The Watkins-Strathmore partnership was taken over by Western Publishing in Racine, Wisconsin, in 1958, which continued manufacturing the toy in Aurora, and later in Fayetteville, North Carolina. In 1996 Western Publishing was renamed Golden Books Family Entertainment, which continued to produce Magic Slates until it was purchased by DIC Entertainment in 2001. However, DIC would pass off the purchase due to high costs and instead Golden Books was eventually acquired jointly by Classic Media and Random House in a bankruptcy auction.

===Counterespionage===
In the 1950s the Magic Slate was used by US Embassy staff in Moscow to thwart attempts by the Soviets to intercept their communications. Jeremy Duns stated in his 2013 book Dead Drop: The True Story of Oleg Penkovsky and the Cold War's Most Dangerous Operation:
In 1952, an electronic sweep of the American ambassador's residence had revealed that a wooden replica of the Great Seal of the United States that had been a gift from a Soviet youth group at the end of the war contained a listening device. As a result, the Americans were convinced that microphones were hidden throughout the embassy, and some staff had taken to communicating with each other by writing on children's Magic Slate doodle pads, which they would wipe clean after each message so that no trace of sensitive conversations remained.
Magic Slates were freely available and cheap and enabled the embassy staff to exchange messages silently without leaving any trace of their communications.
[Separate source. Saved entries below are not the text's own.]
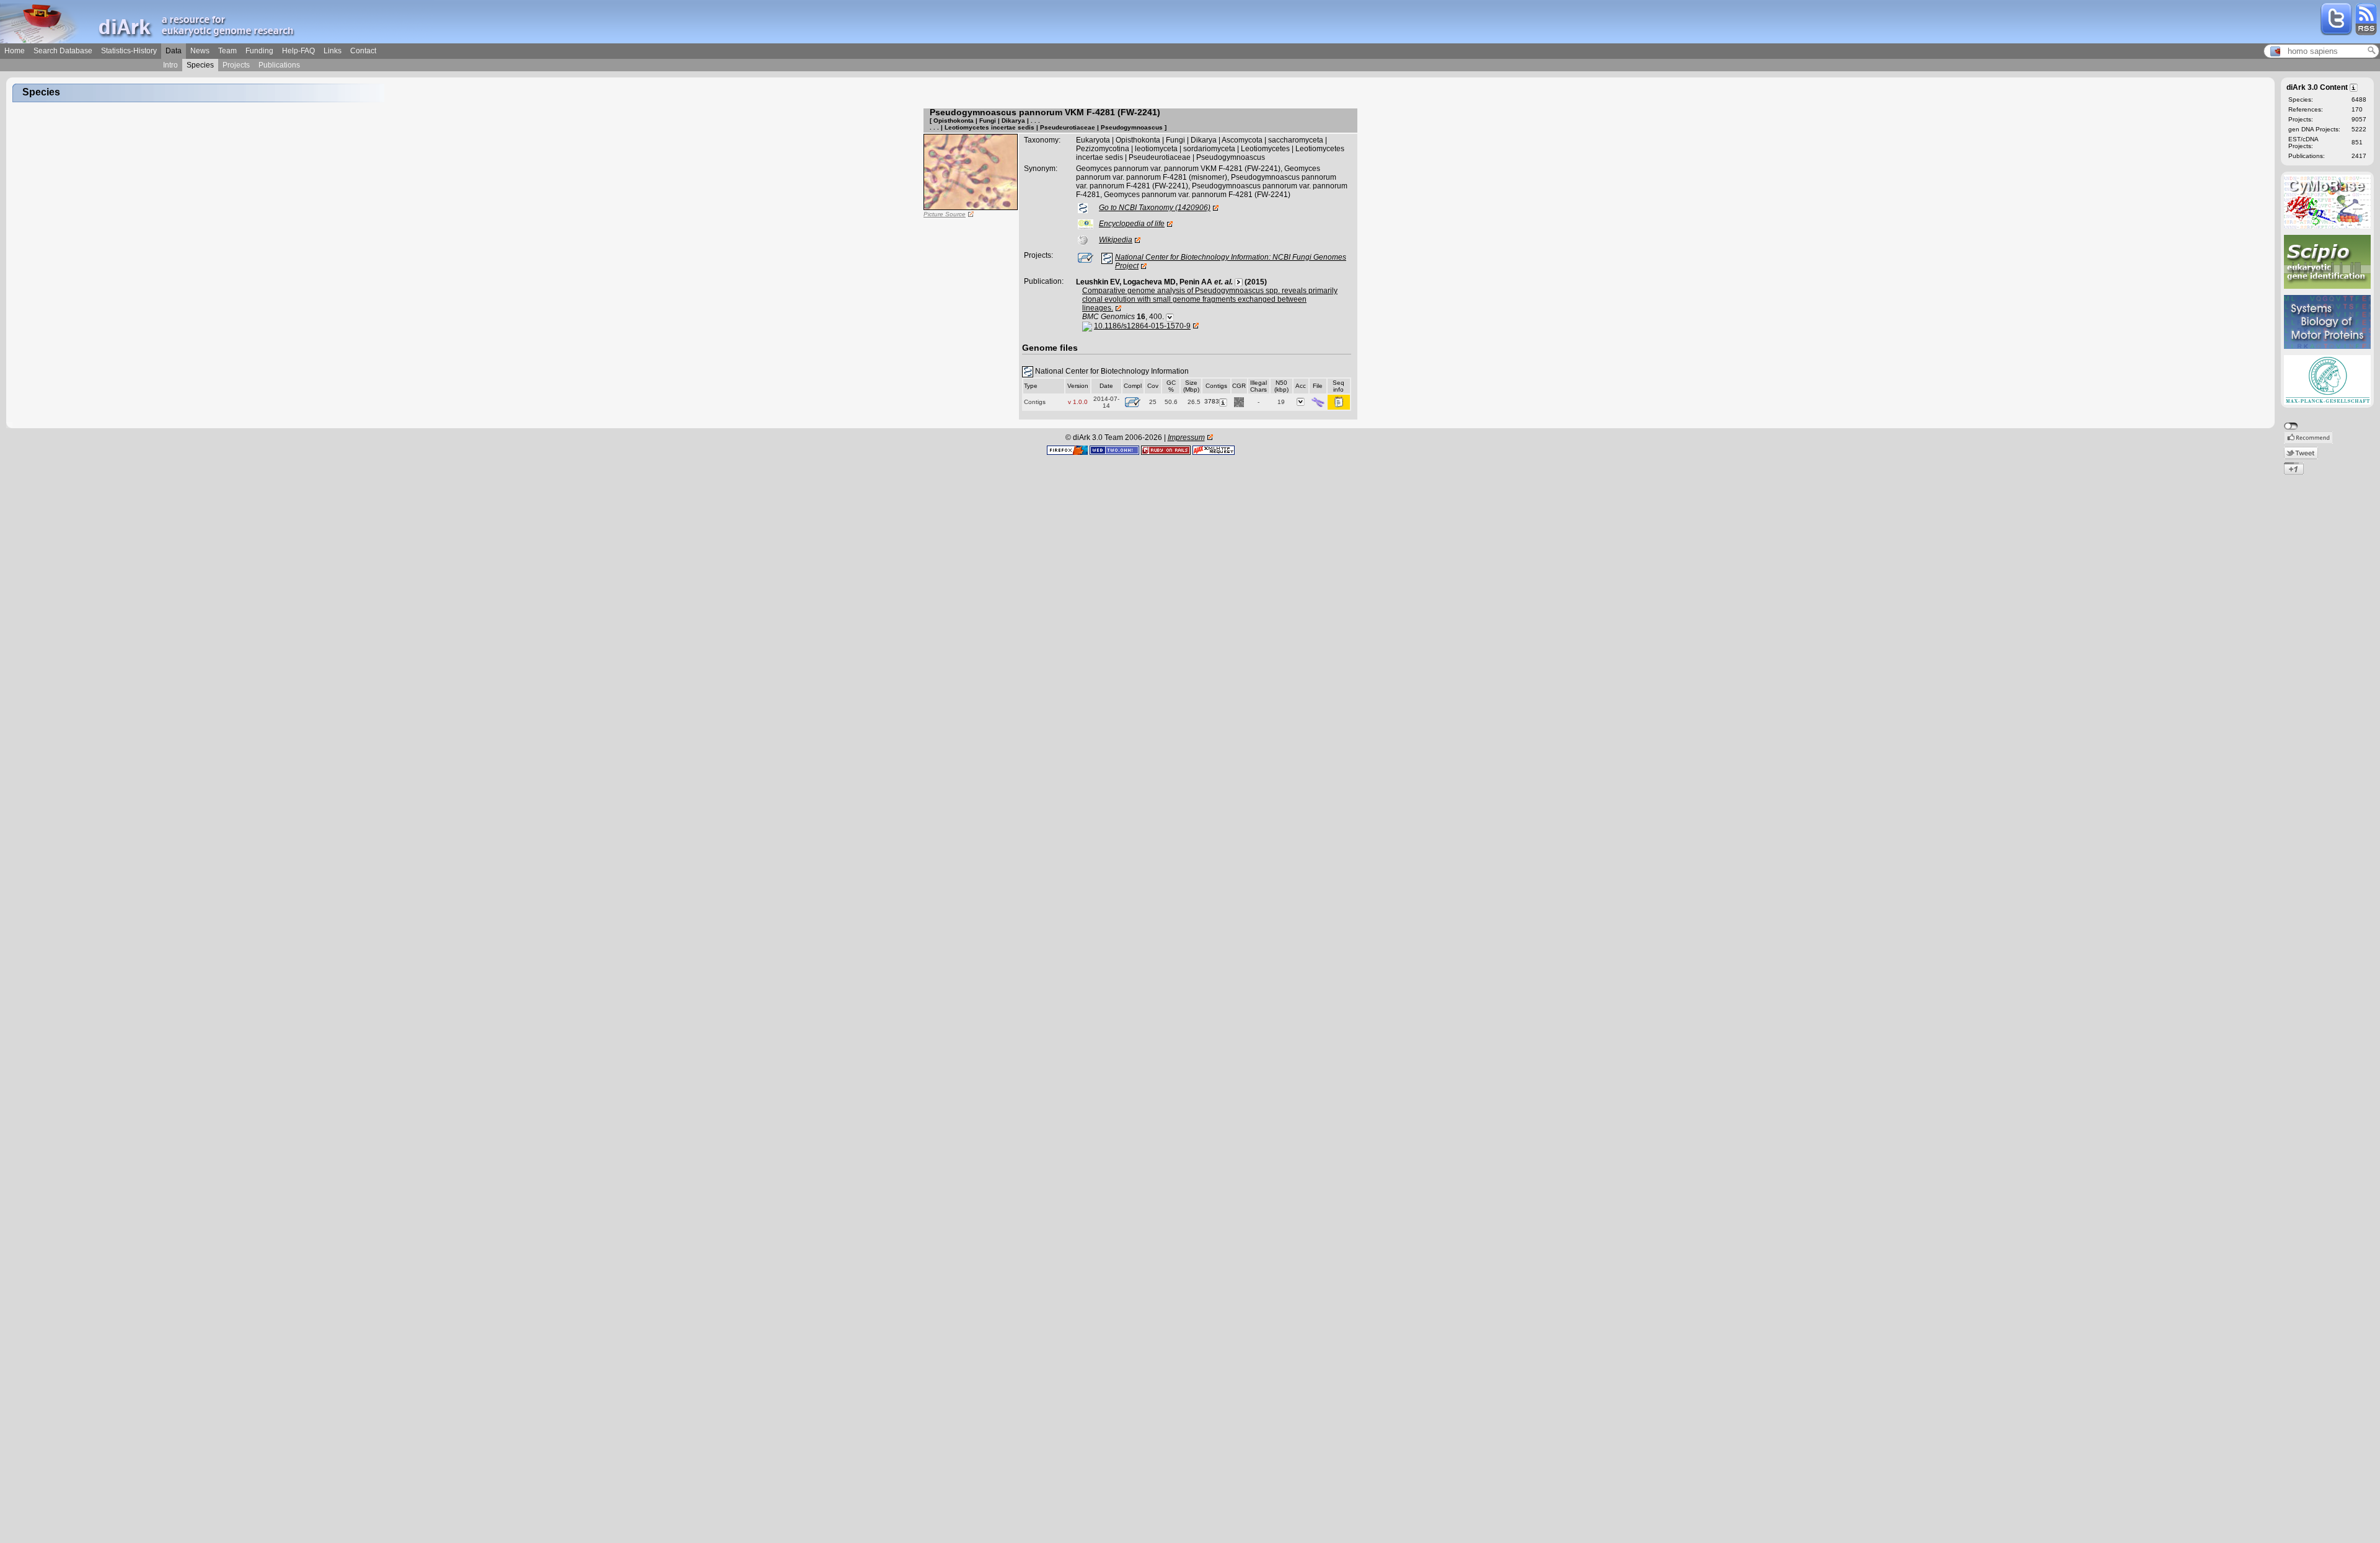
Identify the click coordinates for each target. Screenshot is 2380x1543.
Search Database (62, 50)
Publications (279, 65)
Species (200, 65)
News (199, 50)
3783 (1211, 401)
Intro (170, 65)
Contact (363, 50)
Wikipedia (1115, 239)
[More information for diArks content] (2354, 86)
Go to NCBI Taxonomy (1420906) (1154, 207)
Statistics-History (129, 50)
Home (14, 50)
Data (173, 50)
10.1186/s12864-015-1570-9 (1142, 326)
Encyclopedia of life (1132, 223)
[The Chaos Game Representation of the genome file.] (1239, 401)
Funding (259, 50)
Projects (236, 65)
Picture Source (944, 214)
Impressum (1186, 437)
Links (333, 50)
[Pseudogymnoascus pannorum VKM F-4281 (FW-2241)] (970, 171)
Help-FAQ (298, 50)
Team (227, 50)
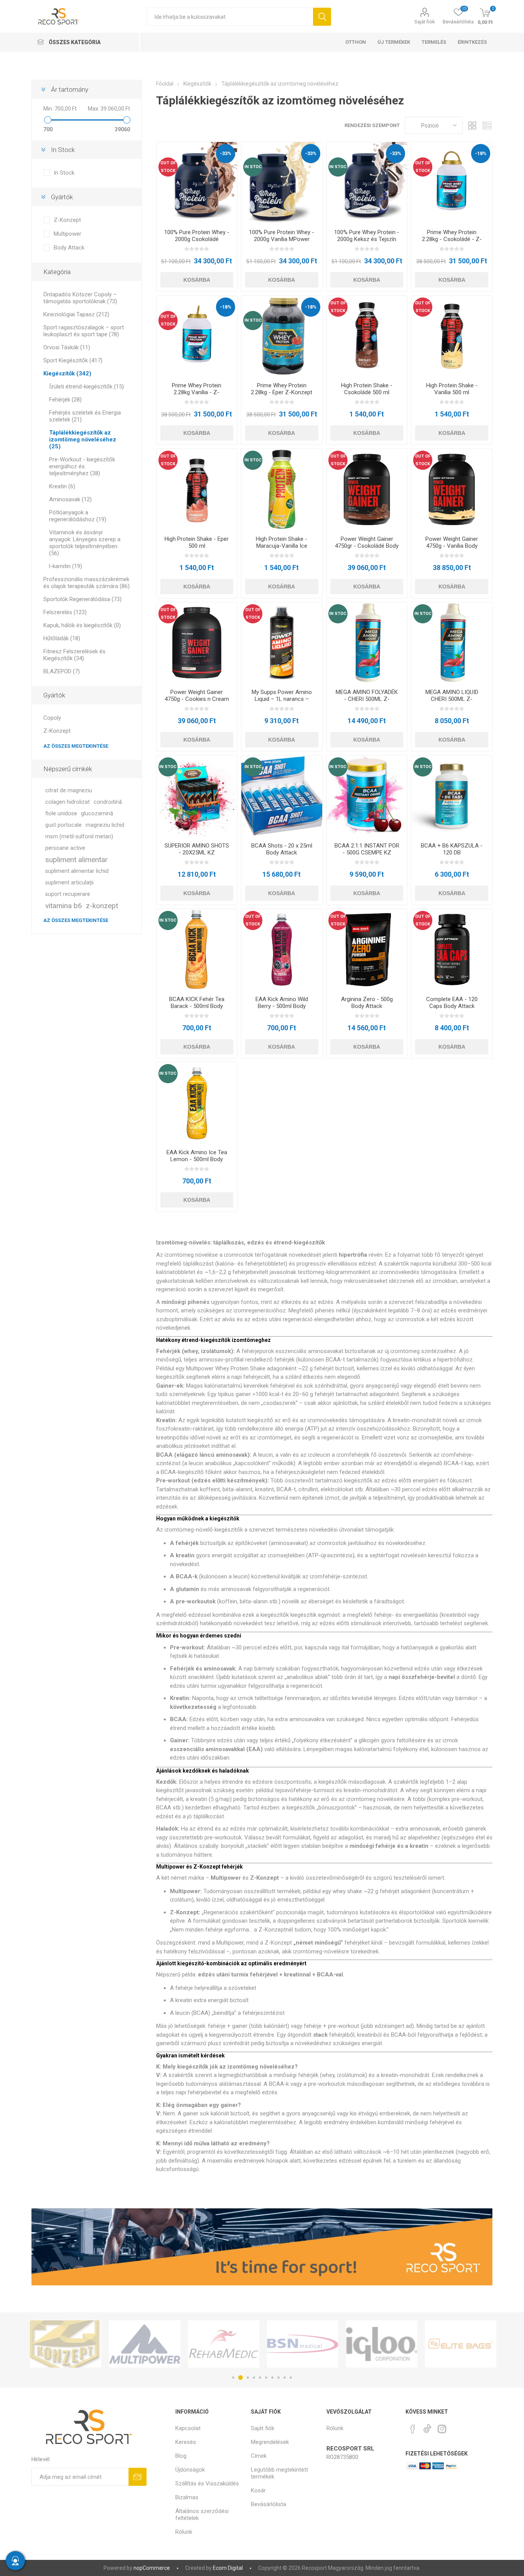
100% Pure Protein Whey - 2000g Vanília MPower (281, 236)
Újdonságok (190, 2469)
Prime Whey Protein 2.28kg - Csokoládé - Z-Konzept (452, 239)
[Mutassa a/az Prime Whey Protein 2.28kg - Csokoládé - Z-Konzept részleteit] (451, 182)
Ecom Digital (228, 2568)
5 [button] (260, 2377)
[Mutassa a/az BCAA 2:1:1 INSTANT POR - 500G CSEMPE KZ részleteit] (366, 795)
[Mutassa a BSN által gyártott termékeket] (223, 2344)
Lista (487, 125)
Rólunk (183, 2531)
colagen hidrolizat (67, 802)
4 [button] (254, 2377)
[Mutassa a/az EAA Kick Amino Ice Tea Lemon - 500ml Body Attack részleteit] (197, 1102)
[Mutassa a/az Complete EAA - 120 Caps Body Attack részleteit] (451, 949)
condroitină (108, 802)
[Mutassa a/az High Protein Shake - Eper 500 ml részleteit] (197, 489)
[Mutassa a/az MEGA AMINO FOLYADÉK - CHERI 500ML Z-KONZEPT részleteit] (366, 642)
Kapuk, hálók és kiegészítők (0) (82, 625)
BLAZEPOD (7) (61, 671)
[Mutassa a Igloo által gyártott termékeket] (302, 2344)
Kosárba (196, 280)
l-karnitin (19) (65, 566)
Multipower (67, 233)
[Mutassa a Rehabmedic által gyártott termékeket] (144, 2344)
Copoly (52, 717)
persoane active (65, 848)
In the mid-1980s the Magic Slate was used once again in Moscow when the Soviets were caught bugging the US Embassy. Senators and aides visiting Moscow came equipped with slates. Newspaper reports of the Magic Slate's role in the US Embassy were a windfall for Western Publishing, and they increased production of the toy. They also shipped several thousand Magic Slates to the US State Department. In a covering letter to then President Reagan, Secretary of State George Shultz and the Director of Central Intelligence, the publisher wrote: "We are not often called upon to serve our country's defense, so we are pleased at the prospect of making a contribution." The units were returned unused with thanks as the US Embassy surveillance problem had been resolved.

==In popular culture==
Magic Slates are used in the TV show, Evil, episode "S Is for Silence" (2021). It takes place in a monastery where the monks and nuns observe a vow of silence and communicate with each other using Magic Slates decorated with colorful cartoon characters. A Woody Woodpecker Super Slate features in "Endure and Survive" (2023), an episode of the TV show, The Last of Us. In it, a deaf boy uses a slate to communicate with others.